Le diagnostic clinique de la maladie se révèle assez facile si les tremblements sont nets. Il convient de ne pas confondre l’EMA avec de nombreuses affections qui s’accompagnent d’une symptomatologie nerveuse et avec les causes de chute de ponte (voir tableau 2).
La confirmation de la maladie se fonde sur les examens de laboratoire qui reposent sur des examens histologiques et/ou sur la mise en évidence du virus ou des anticorps sériques ou vitellins qu’il produit(1).
En l’absence de traitement efficace, le contrôle de l’EMA repose principalement sur la prophylaxie vaccinale. En effet, la résistance remarquable du virus dans l’environnement de l’élevage limite l’intérêt de la prophylaxie sanitaire. L’immunisation des troupeaux reproducteurs au moins quatre semaines avant l’entrée en ponte permet d’éviter la transmission verticale du virus vaccinal. Cela favorise le passage d’une immunité passive capable de protéger les oiseaux pendant les deux à trois premières semaines de vie, critiques. Cette vaccination peut aussi être adaptée aux élevages des poules pondeuses d’œufs de consommation afin de prévenir la chute temporaire de la production.
Les vaccins utilisés sont de deux types : vivants atténués (souches 1143, C2653) et inactivés (souche Van Roekel). L’administration des vaccins à virus vivants atténués, dans l’eau de boisson, est recommandée pour les élevages en sol avant l’entrée en production (douze à seize semaines). La vaccination de 1 à 4 % du troupeau permet d’assurer l’immunisation du reste des animaux à la suite de l’excrétion de la souche vaccinale (entérotrope) dans le milieu d’élevage (vaccination entéro-orale). La réponse immunitaire, qui s’installe au bout de trois semaines, est durable. Dans leur étude sur la réponse postvaccinale obtenue par différentes méthodes de vaccination contre l’EMA, Shafren et son équipe (1992) signalent que l’instillation oculaire de 10 % du troupeau donne de meilleurs résultats que la vaccination dans l’eau de boisson de tous les animaux.

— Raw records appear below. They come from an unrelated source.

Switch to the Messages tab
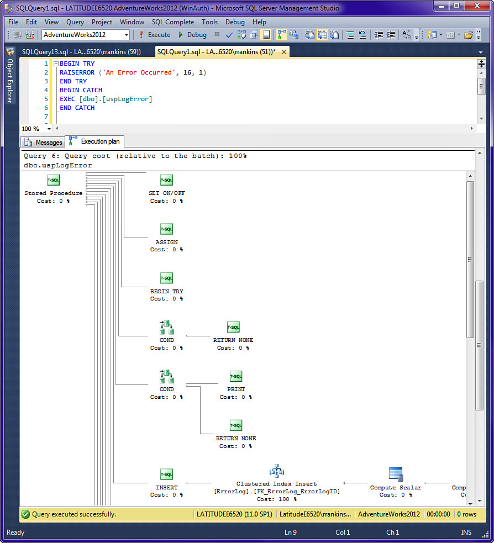This screenshot has width=494, height=543. [x=43, y=142]
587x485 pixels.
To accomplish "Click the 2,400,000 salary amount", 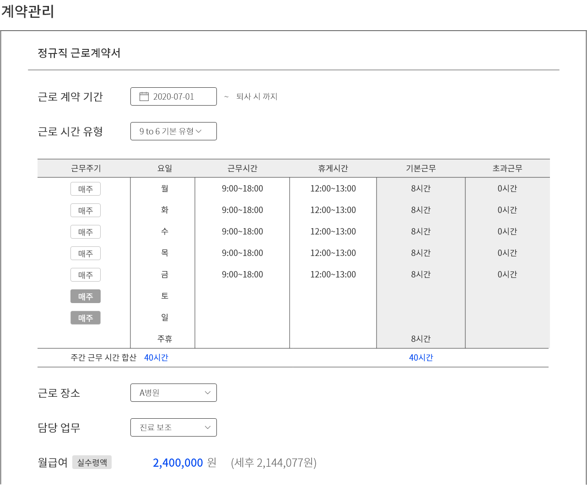I will coord(178,463).
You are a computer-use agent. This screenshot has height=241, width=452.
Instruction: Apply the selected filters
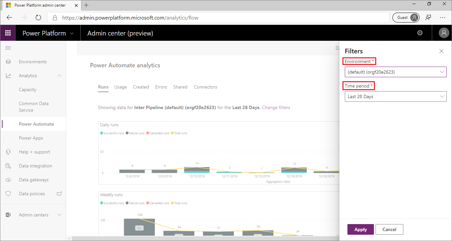coord(360,229)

Quant aux vaccins inactivés, ils sont disponibles uniquement pour l’immunisation des reproducteurs déjà en ponte. Administrés par la voie parentérale, ce type de vaccins garantit une protection de six à douze mois, ce qui signifie qu’une seule administration est généralement suffisante avec des rappels annuels.
(1) Un tableau disponible sur Planete-vet.com résume le diagnostic de laboratoire de l’EMA (rubrique Bibliographie, taper SV-1254-32). La bibliographie de cet article figure sur le site Planete-vet.com (rubrique Bibliographie, taper SV-1254-32).
Le virus de l’encéphalomyélite aviaire (EMA) appartient actuellement à la famille des Picornaviridae (Todd et coll., 1999).
Il est référencé dans le genre Enterovirus. Le virus de l’EMA est un virus à ARN simple brin de polarité positive, caractérisé par sa faible taille (20 à 30 nm) et par l’absence d’une enveloppe, ce qui fait de lui un agent particulièrement résistant dans le milieu extérieur. Il supporte particulièrement le froid (un an à - 20 °C) et sa thermostabilité s’amplifie en présence des cations bivalents, notamment des ions Mg++ (1 h à 56 °C).
Il résiste aussi en milieu acide. Cependant, il se révèle sensible à l’action des désinfectants usuels (formol, chlore).